Soon after this came the downfall. With the struggles of the Reformation went the relics, the gold and jewels, and—worse than all—the decorations and painted windows of the Cathedral. With many abuses and with the disgusting humbug of the old order of things went also, it is sad to think, much of the living reality of religion; and Canterbury Cathedral is to-day an historical museum to the crowd of tourists, and an architectural model for students of that first of all the arts. Curiosity, and little else, draws the crowd. Byron has caught the spirit of the times happily enough (although “beadle” and “cathedral” are not among the elegancies of rhyme) when he says of Don Juan and his companion:—

They saw at Canterbury the Cathedral,
Black Edward’s helm, and Becket’s bloody stone,
Were pointed out as usual by the beadle,
In the same quiet uninterested tone:—
There’s glory for you, gentle reader! All
Ends in a rusty casque and dubious bone.

And how very dubious are the bones that are said to be those of Becket is a question that may not be enlarged upon here.

For the rest, a holy calm reigns unbroken in the Cathedral Close. Hemmed in and surrounded[7] by massive walls, modernity has no place here, and if the interior of the building is somewhat disappointing, the exterior and its surroundings, especially the north-east aspect, viewed from the Green Court, must be seen to be appreciated. To be sure, this part of the building is Norman and Early English, and no other periods produced such wildly irregular masses. Added to the original irregularity of outline are the puzzling ruins—ivied wall and broken window—dating from the time when Henry the Eighth’s Commissioners destroyed the monastery. Queer passages, dark and tortuous, giving suddenly upon little cloisters and grassy quadrangles, are to be found everywhere; conspicuous among them the “Dark Entry,” immortalized by Tom Ingoldsby in his Legend of Nell Cook.

MATERIAL PROVIDED:
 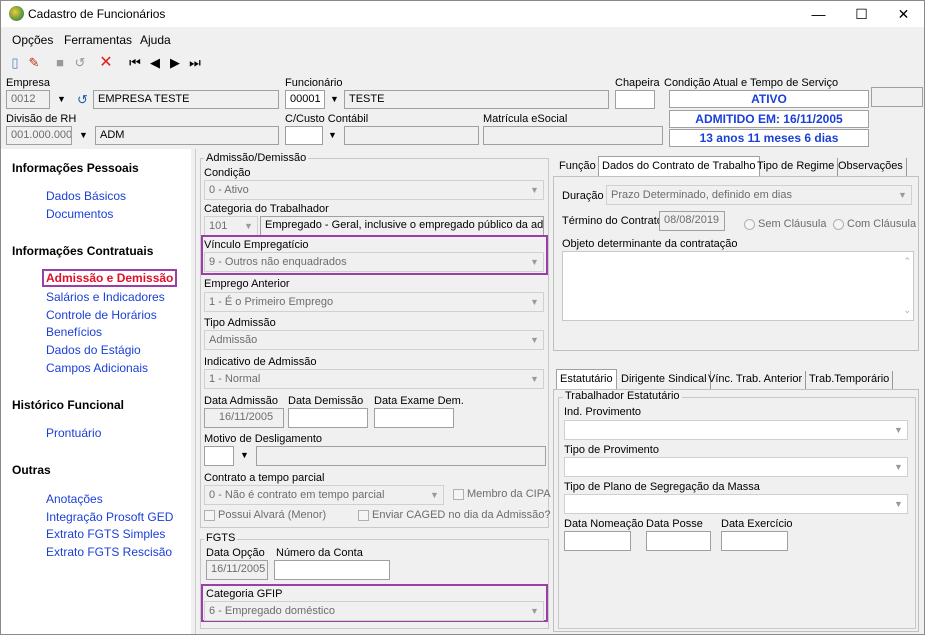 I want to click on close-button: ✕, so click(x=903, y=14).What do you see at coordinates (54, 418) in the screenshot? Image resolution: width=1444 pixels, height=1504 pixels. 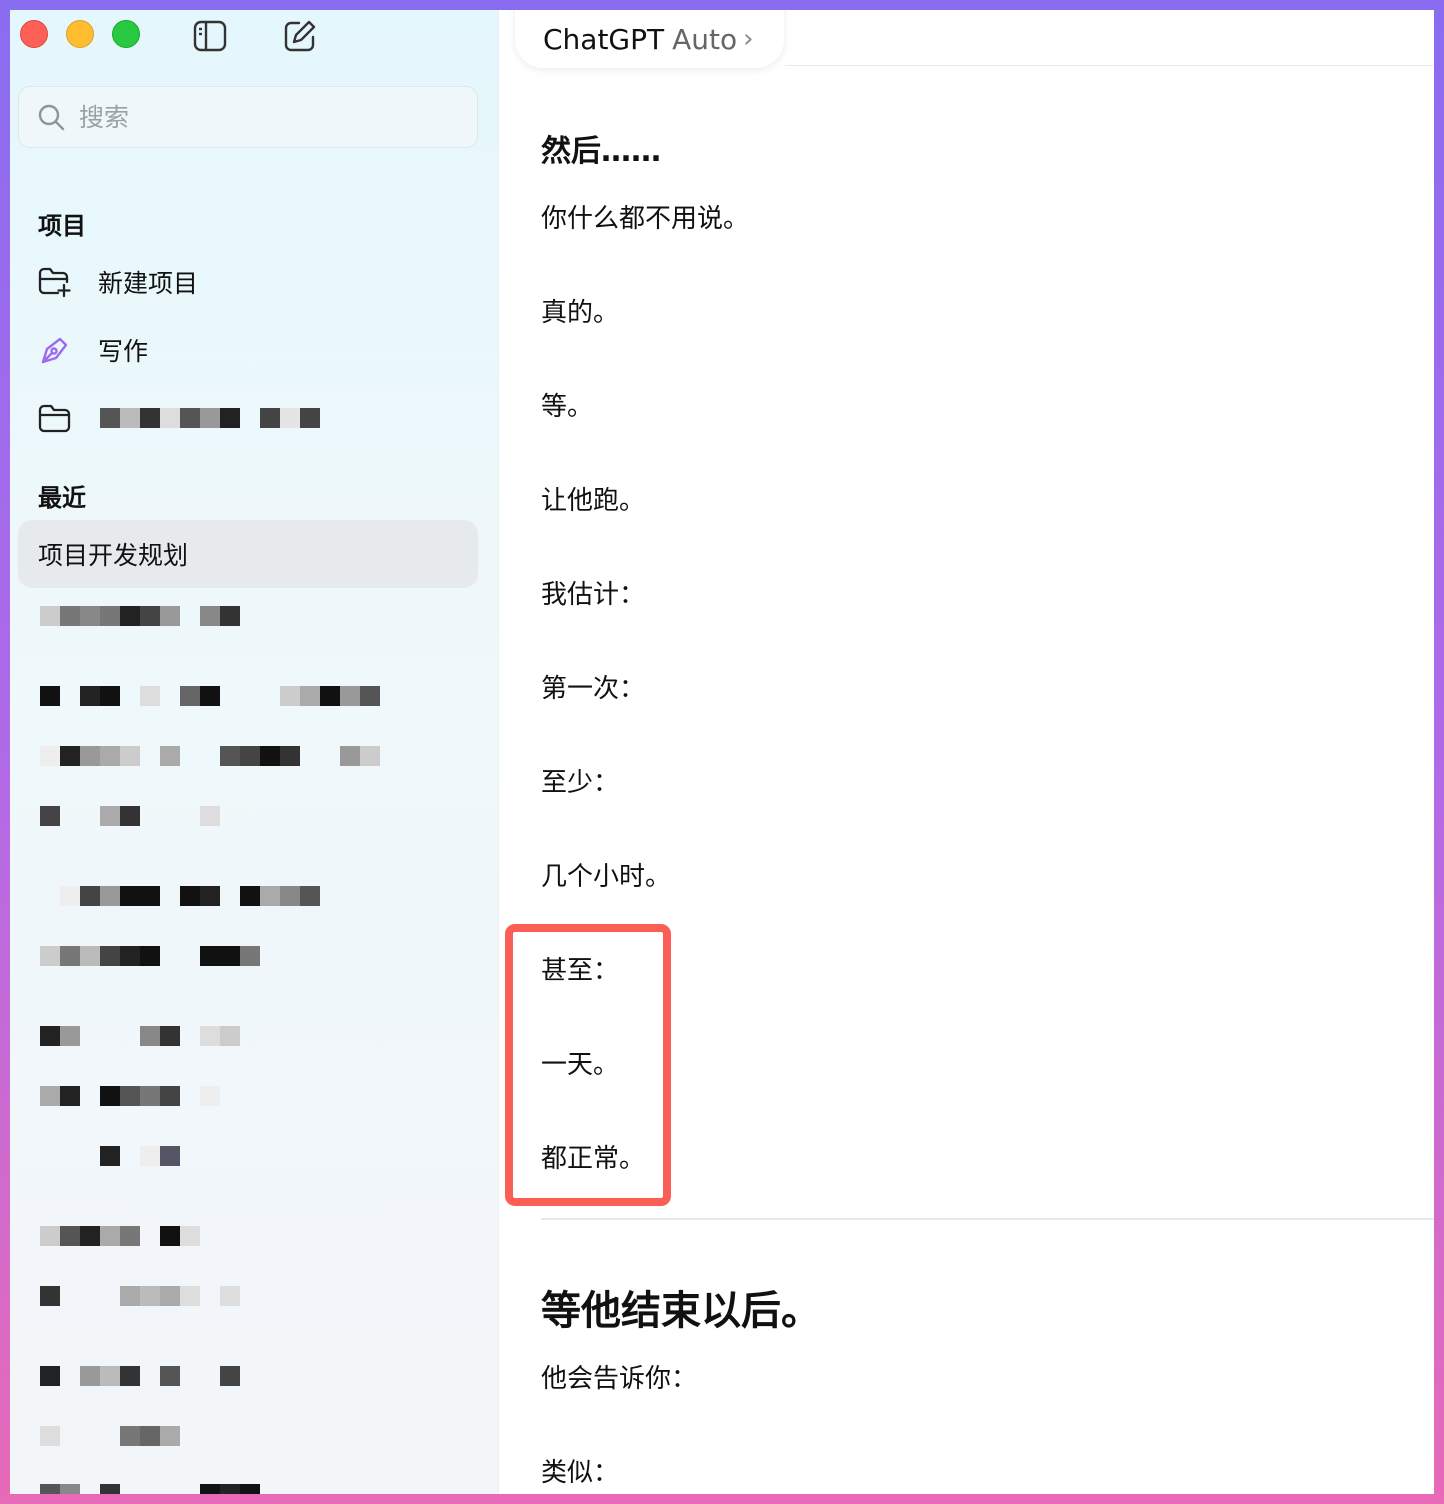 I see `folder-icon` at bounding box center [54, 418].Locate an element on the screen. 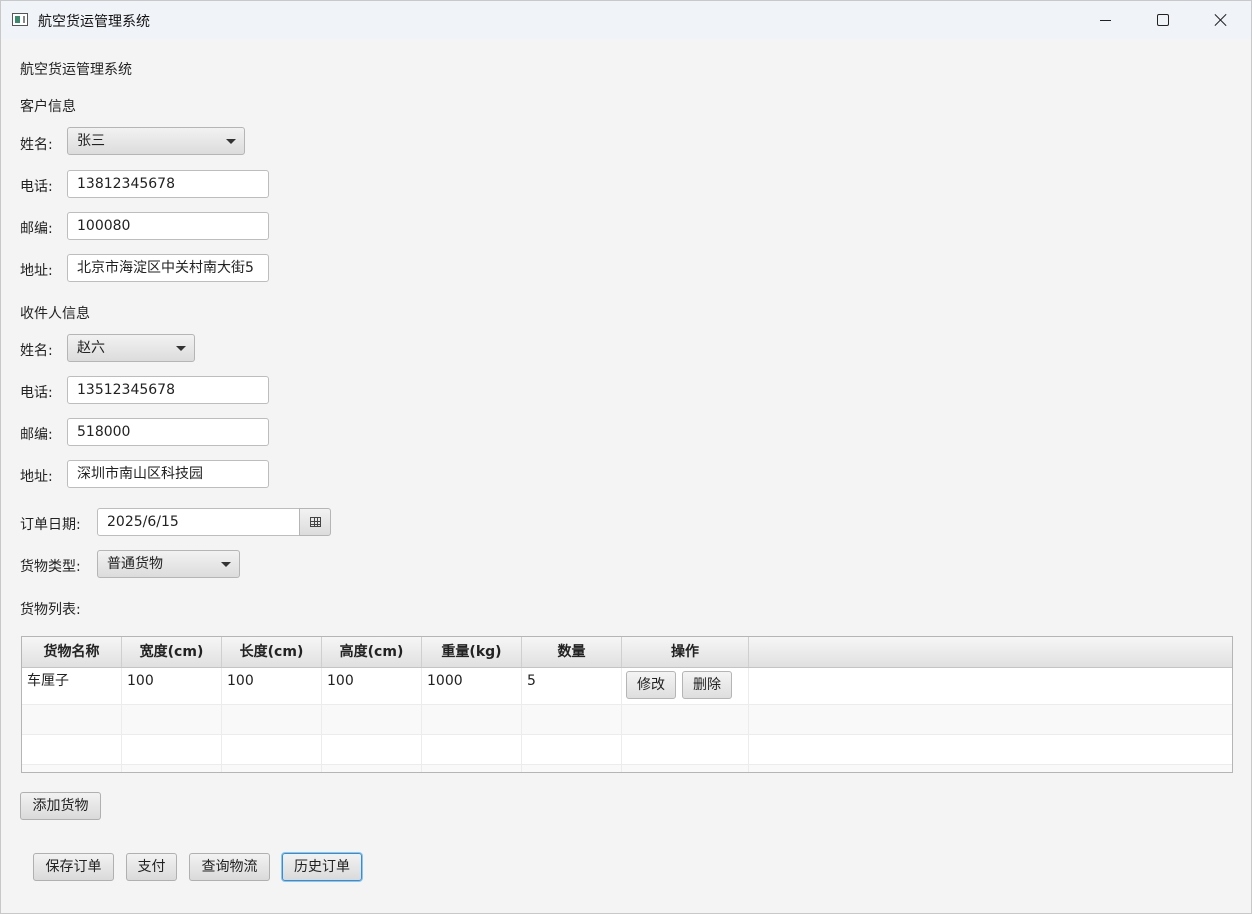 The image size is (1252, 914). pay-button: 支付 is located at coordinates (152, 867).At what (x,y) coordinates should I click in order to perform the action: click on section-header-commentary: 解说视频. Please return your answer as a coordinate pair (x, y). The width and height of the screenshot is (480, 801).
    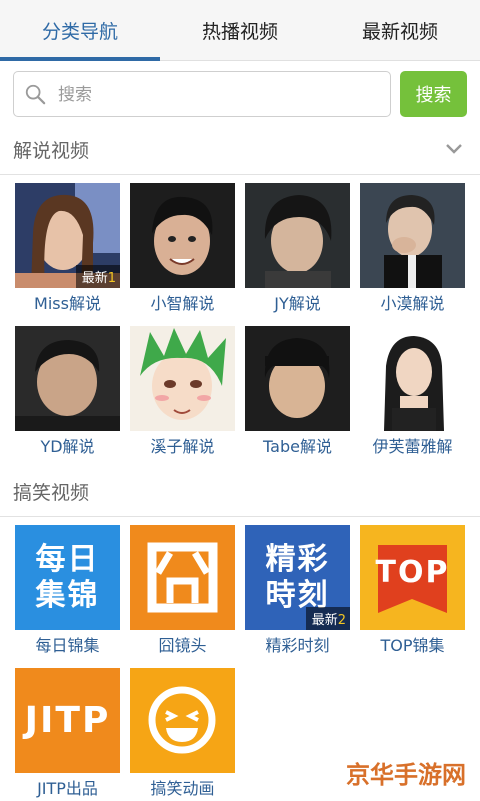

TASK ITEM A:
Answer each question from the passage on Canterbury Cathedral:
(i) In the quoted verse, who points out the sights?
(ii) From where is the north-east aspect of the Cathedral viewed?
(iii) Who immortalized the "Dark Entry," and in what work?
TASK ITEM B:
In the verse quoted in the Canterbury Cathedral passage, what three things did the visitors see at Canterbury?
The material has no connection to the passage on Canterbury Cathedral.

WRITTEN SOLUTION A:
(i) The beadle.
(ii) From the Green Court.
(iii) Tom Ingoldsby, in his Legend of Nell Cook.

WRITTEN SOLUTION B:
- The Cathedral
- Black Edward's helm
- Becket's bloody stone